İNSAN İLİŞKİLERİ
Yıllar önce, her yerleşim yerlerin kabadayıları vardı. Bu kabadayılar, bilindiği üzere vuran, söven, öldüren hayta takımı değillerdi. “O” kabadayılar, bir mahallenin doğumundan ölümüne kadar her türlü ihtiyaçlarını gidermeye çalışırlardı. Mahalleye gelen bir yabancı, uzun zaman gözetim altında tutulurdu. En ufak bir suiistimalinde, ya bulunduğu semte uymasını, ya da terk etmesini önerirlerdi. Yabancı, bulunduğu semte uyum sağladığında da o kişinin her türlü ihtiyaçlarını görürlerdi. Hastalarına şifa, işsilere iş, gençlere eş bulurlardı. O devirde herkes, canını, malını, parasını, el olduğu halde komşusuna teslim ederlerdi. O günleri anımsayanlar, yüreklerine tatlı bir hüzün kapladığını hissediyorum.
Oysa günümüzde komşuluk ilişkileri, tamamen menfaat üzerine inşa edildiğini görürüz. Son gülerde, çok katlı binalar art arda çoğalmaktadır. Çok katlı bir binada yüzlerce kişi yaşamaktadırlar. Ama kimse birbirini tanımıyor. Birbirlerini tanımak için yıllar geçmesi gerekmektedir. Bir kısmı da tanımak istemiyor. Komşular arası bu kırılganlığın birçok sebepleri var. Bunlardan bazıları şunlardır.
Sağcılık-solculuk.
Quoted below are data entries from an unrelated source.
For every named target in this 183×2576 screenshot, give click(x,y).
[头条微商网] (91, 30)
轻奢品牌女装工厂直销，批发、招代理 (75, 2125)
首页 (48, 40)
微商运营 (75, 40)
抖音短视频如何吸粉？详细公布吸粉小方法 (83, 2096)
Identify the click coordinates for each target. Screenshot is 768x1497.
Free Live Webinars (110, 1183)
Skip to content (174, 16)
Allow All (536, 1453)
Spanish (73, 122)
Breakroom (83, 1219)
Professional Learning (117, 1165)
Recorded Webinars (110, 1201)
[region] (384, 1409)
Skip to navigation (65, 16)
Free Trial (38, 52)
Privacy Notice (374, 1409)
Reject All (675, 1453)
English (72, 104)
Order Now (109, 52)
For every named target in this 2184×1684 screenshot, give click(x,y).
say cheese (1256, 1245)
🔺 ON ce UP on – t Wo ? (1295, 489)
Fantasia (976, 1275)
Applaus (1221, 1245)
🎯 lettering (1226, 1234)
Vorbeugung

Düşünce farklılığı. Farklı siyasi parti tutmak. Farklı futbol takımı tutmak. Yöresel milliyetçilik. Son günlerde gündemi meşgul eden, Irkçılık, Atatürkçü olan ve olmayan. Dinli dinsiz. Tarikat ayrılığı. Bütün bunlar, bizi birbirimizden koparmaya yetti. Küsler, bayramlarda bile barışmıyorlar. Her yörenin dayanışma ismi altıda dernekleri var. Herkes, kendi bölgesini temsil eden derneğe ve kahvehanesine gidiyor. Demokrasi ile yaşayan ülkelerde, farklı düşünceler, farklı görüşler, farklı ırklar elbette olacaktır. Bu demek değildir ki, benim takımdan olmayana selam vermem. Benim görüşümden olmayanın cenazesine gitmem. Benim ırkımdan olmayana kız vermem veyahut kızlarını almam. Bize neler oluyor bir bilen var mıdır?